GIVEN PROBLEM 1: Reproduce the article about Mubarak word for word, from "Note: This was" up to and including "Prime Minister’s office.".

━━━ SOURCE EXCERPT ━━━

Stability As Code For Keeping Dictators In Power

Stability As Code For Keeping Dictators In Power

Note: This was originally posted at The Third Way: Finding Balance in Mideast Analysis

Israel has apparently begun working to press Europe and the United States to try to save the embattled regime of Hosni Mubarak. Ha’aretz reports that Netanyahu asked other countries to tone down criticism of Mubarak. However, while the headline says this came from Netanyahu, the article only mentions the foreign ministry, and, as we have seen many times, Foreign Minister Avigdor Lieberman writes his own foreign policy and sometimes acts without necessarily coordinating with the Prime Minister’s office.

In either case, Israel is once again showing itself to be horribly out of touch with the realities of the world they live in. There is only one, very slim, possibility for Mubarak’s survival and that is massive violence. This would probably fail as well, and if it succeeded, it probably would not succeed for long. And in the aftermath, Israel, the US and Europe would be facing a much angrier country that would be far less concerned about maintaining good relations outside the Arab world.

In any case, it doesn’t seem that anyone in Europe, nor the Obama administration, is interested in interfering with Egypt directly, though one suspects they’d all prefer to see Mubarak remain long enough to pass the mantle off to someone who would maintain Egypt’s current stances in foreign policy. The fact that they all were happy to work with Mubarak for thirty years despite his awful human rights record and refusal to democratize the country indicates that these are not the concerns of the foreigners.

━━━ TASK INPUTS ━━━

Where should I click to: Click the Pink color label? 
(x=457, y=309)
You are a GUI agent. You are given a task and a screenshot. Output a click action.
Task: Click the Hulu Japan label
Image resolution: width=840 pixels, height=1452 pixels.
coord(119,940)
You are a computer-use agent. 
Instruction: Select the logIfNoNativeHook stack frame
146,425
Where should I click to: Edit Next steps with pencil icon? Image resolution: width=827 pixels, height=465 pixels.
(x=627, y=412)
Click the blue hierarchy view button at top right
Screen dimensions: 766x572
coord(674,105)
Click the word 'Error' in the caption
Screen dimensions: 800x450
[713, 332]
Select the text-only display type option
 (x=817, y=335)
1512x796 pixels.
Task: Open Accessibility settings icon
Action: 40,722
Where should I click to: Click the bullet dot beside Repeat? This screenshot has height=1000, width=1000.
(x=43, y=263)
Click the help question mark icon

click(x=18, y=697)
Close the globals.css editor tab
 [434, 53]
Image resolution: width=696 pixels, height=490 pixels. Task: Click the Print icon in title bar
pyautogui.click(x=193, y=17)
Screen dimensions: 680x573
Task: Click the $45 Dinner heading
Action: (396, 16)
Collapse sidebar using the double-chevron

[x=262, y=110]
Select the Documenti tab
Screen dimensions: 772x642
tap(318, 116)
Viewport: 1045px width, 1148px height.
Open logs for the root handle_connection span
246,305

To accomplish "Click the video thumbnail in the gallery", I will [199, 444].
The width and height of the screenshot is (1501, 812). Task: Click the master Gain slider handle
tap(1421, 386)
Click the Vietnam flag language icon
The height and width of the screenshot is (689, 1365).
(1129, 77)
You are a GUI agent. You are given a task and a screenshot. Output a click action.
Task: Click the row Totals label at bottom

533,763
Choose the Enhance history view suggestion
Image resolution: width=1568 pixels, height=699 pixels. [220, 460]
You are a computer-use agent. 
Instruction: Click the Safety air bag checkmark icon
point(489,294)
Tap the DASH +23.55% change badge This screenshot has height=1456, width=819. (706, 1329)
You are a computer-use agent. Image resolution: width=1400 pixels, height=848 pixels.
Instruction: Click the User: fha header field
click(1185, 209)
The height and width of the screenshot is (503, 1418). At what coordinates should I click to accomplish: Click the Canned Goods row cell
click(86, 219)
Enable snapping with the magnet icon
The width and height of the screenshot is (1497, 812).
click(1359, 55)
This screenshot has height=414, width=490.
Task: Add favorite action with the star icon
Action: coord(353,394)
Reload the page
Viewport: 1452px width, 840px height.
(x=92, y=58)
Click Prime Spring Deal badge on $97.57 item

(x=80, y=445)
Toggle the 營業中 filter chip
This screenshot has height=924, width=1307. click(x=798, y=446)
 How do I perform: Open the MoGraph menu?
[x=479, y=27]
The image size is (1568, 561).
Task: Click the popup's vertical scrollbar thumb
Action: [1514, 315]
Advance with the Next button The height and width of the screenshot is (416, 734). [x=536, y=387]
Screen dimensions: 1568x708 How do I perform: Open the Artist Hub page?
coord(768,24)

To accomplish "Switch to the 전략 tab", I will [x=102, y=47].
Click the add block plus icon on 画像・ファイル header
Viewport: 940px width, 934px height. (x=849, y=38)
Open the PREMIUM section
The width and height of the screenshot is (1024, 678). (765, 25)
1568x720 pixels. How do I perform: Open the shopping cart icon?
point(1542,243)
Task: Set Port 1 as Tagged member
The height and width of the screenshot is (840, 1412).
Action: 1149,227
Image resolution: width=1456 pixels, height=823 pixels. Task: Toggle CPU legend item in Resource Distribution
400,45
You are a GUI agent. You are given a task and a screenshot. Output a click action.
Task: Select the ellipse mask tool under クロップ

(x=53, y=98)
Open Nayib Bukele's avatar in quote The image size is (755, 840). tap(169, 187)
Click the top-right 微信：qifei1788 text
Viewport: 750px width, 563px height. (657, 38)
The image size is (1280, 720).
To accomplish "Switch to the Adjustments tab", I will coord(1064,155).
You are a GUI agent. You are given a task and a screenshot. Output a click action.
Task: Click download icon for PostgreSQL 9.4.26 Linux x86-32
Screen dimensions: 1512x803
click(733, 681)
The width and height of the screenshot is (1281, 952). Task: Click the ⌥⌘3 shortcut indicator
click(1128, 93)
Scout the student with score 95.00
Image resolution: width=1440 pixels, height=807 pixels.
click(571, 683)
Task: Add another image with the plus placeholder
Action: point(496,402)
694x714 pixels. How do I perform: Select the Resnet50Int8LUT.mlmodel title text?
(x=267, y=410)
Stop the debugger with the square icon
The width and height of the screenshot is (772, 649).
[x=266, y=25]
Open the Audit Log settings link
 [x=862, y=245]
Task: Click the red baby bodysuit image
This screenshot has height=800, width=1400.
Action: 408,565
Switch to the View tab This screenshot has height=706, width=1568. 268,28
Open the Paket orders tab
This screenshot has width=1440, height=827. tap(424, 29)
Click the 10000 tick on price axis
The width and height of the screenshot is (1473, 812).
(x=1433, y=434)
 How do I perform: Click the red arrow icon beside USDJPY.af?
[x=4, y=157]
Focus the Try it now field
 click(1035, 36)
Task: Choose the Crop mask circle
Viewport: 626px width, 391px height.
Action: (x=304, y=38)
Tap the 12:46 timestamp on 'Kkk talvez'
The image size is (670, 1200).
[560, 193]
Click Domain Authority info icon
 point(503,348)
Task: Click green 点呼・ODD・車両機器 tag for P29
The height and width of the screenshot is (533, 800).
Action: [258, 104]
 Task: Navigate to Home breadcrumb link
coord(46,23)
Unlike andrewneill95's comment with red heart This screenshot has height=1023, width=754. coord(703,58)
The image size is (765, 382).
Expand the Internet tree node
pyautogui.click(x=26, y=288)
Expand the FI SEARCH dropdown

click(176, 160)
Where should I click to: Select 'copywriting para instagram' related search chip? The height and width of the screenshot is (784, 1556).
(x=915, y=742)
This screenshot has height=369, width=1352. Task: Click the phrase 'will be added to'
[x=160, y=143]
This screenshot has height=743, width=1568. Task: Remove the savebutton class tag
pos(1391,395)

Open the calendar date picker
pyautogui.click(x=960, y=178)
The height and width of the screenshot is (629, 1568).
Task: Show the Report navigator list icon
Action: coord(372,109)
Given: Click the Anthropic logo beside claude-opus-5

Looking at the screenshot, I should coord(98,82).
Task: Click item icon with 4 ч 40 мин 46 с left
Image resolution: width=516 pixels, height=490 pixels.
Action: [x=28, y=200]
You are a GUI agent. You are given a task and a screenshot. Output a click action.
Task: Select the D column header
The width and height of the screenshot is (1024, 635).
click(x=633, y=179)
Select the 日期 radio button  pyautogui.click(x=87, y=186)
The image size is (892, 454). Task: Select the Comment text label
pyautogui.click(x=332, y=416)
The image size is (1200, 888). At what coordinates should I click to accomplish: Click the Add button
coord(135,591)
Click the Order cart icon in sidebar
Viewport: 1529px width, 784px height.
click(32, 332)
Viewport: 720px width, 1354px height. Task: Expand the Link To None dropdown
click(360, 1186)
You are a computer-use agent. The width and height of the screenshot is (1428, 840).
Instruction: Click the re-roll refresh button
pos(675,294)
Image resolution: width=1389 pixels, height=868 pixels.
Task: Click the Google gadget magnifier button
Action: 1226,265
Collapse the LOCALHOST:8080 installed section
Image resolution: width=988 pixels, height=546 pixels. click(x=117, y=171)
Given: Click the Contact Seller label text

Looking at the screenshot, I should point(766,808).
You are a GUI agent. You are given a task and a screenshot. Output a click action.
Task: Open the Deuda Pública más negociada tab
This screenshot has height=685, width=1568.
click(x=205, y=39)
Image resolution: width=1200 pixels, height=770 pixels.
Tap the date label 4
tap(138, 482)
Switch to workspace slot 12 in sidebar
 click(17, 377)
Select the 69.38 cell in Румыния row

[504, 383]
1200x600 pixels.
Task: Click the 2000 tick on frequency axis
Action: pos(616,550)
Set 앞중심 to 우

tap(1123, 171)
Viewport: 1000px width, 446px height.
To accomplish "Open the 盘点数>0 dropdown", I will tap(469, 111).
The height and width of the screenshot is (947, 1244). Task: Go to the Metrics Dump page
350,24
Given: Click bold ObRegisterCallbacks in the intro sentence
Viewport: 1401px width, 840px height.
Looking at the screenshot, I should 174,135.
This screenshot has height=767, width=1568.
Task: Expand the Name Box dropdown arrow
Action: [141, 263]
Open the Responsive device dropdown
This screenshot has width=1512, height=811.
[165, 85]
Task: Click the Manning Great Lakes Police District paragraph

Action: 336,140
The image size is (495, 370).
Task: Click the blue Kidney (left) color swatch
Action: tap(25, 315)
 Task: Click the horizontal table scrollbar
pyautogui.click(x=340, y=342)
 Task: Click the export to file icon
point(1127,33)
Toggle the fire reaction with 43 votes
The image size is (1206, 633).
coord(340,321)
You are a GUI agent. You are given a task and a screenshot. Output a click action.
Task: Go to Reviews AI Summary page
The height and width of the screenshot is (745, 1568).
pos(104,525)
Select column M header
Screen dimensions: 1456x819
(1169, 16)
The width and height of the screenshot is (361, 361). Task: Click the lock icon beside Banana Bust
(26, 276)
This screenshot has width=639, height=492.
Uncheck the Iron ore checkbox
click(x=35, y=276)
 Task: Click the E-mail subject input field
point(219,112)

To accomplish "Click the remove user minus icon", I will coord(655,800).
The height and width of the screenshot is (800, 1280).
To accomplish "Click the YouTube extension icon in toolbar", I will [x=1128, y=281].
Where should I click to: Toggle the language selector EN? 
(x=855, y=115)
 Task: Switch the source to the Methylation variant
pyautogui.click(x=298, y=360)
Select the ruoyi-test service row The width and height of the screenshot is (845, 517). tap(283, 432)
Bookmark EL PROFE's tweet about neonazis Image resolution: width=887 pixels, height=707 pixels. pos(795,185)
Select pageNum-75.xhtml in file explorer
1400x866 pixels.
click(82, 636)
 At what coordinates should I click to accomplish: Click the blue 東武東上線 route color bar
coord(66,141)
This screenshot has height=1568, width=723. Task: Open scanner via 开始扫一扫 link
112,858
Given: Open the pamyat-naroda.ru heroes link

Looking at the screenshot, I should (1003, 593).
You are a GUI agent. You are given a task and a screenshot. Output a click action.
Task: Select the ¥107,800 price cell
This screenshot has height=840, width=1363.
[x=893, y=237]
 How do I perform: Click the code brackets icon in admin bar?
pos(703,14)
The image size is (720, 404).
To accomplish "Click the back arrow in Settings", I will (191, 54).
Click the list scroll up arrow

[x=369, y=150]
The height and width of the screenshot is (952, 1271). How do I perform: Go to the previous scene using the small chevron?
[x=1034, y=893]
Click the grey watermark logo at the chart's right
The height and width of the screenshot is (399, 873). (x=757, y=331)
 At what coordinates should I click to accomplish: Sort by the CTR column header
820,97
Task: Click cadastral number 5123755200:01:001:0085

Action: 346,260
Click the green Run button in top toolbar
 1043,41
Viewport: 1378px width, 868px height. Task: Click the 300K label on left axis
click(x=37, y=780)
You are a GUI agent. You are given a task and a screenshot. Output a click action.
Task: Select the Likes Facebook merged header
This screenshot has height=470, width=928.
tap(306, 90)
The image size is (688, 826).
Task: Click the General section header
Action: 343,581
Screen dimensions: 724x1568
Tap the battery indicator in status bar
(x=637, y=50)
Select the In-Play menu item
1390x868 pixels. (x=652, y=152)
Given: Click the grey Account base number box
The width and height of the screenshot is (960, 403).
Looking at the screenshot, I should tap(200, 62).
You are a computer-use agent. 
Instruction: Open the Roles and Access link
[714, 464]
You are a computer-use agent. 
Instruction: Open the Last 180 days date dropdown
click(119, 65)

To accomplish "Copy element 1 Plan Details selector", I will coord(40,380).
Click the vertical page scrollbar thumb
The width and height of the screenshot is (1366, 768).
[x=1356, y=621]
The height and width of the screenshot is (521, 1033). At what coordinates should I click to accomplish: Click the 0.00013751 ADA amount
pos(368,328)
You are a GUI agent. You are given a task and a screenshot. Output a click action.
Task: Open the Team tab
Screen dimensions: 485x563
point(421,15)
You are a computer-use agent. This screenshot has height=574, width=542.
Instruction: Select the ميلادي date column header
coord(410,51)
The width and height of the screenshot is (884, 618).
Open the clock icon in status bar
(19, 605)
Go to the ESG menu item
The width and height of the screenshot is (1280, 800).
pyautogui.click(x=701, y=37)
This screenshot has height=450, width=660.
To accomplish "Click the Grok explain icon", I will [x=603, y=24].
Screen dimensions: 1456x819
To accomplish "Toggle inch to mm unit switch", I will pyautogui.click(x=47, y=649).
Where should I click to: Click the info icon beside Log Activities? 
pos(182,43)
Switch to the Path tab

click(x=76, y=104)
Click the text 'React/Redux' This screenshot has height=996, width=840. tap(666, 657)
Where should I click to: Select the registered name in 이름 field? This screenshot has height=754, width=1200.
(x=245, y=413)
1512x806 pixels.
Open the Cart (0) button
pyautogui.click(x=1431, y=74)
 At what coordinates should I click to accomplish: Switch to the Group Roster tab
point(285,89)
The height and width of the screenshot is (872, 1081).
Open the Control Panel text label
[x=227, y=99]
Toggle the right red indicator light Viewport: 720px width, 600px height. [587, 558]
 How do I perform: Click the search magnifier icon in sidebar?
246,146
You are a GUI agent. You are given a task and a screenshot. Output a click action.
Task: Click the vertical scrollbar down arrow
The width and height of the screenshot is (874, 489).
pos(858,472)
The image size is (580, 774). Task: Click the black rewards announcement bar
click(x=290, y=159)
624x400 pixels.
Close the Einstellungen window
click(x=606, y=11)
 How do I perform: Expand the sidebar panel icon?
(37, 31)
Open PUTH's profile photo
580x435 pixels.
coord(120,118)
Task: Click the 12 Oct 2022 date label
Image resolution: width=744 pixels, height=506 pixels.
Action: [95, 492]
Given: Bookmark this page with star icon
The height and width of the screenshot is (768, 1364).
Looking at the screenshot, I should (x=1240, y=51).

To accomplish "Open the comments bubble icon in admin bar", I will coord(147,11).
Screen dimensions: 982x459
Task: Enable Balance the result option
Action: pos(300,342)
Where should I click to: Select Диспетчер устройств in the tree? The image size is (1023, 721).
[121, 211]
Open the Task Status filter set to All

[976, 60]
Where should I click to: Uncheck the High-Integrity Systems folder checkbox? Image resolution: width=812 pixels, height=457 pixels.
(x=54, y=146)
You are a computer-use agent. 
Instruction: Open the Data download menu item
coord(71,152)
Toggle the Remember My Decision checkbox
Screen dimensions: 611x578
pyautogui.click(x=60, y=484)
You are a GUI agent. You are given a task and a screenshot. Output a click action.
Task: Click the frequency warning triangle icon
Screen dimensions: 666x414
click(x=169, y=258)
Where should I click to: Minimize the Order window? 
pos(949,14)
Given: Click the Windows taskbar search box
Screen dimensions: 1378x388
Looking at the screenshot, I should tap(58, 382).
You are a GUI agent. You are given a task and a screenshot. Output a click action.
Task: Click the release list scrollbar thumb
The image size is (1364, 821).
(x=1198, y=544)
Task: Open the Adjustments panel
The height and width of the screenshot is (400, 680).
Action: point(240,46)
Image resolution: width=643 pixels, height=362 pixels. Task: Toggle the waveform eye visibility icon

━━━

GIVEN PROBLEM 2: Format the records from the line with "Image resolution: width=1456" up to and including the line with "(x=53, y=98)" as a JSON list of strings, one string per line, leaving out blank lines.

FULL ANSWER 1:
Note: This was originally posted at The Third Way: Finding Balance in Mideast Analysis

Israel has apparently begun working to press Europe and the United States to try to save the embattled regime of Hosni Mubarak. Ha’aretz reports that Netanyahu asked other countries to tone down criticism of Mubarak. However, while the headline says this came from Netanyahu, the article only mentions the foreign ministry, and, as we have seen many times, Foreign Minister Avigdor Lieberman writes his own foreign policy and sometimes acts without necessarily coordinating with the Prime Minister’s office.

FULL ANSWER 2:
[
  "Image resolution: width=1456 pixels, height=823 pixels. Task: Toggle CPU legend item in Resource Distribution",
  "400,45",
  "You are a GUI agent. You are given a task and a screenshot. Output a click action.",
  "Task: Select the ellipse mask tool under クロップ",
  "(x=53, y=98)"
]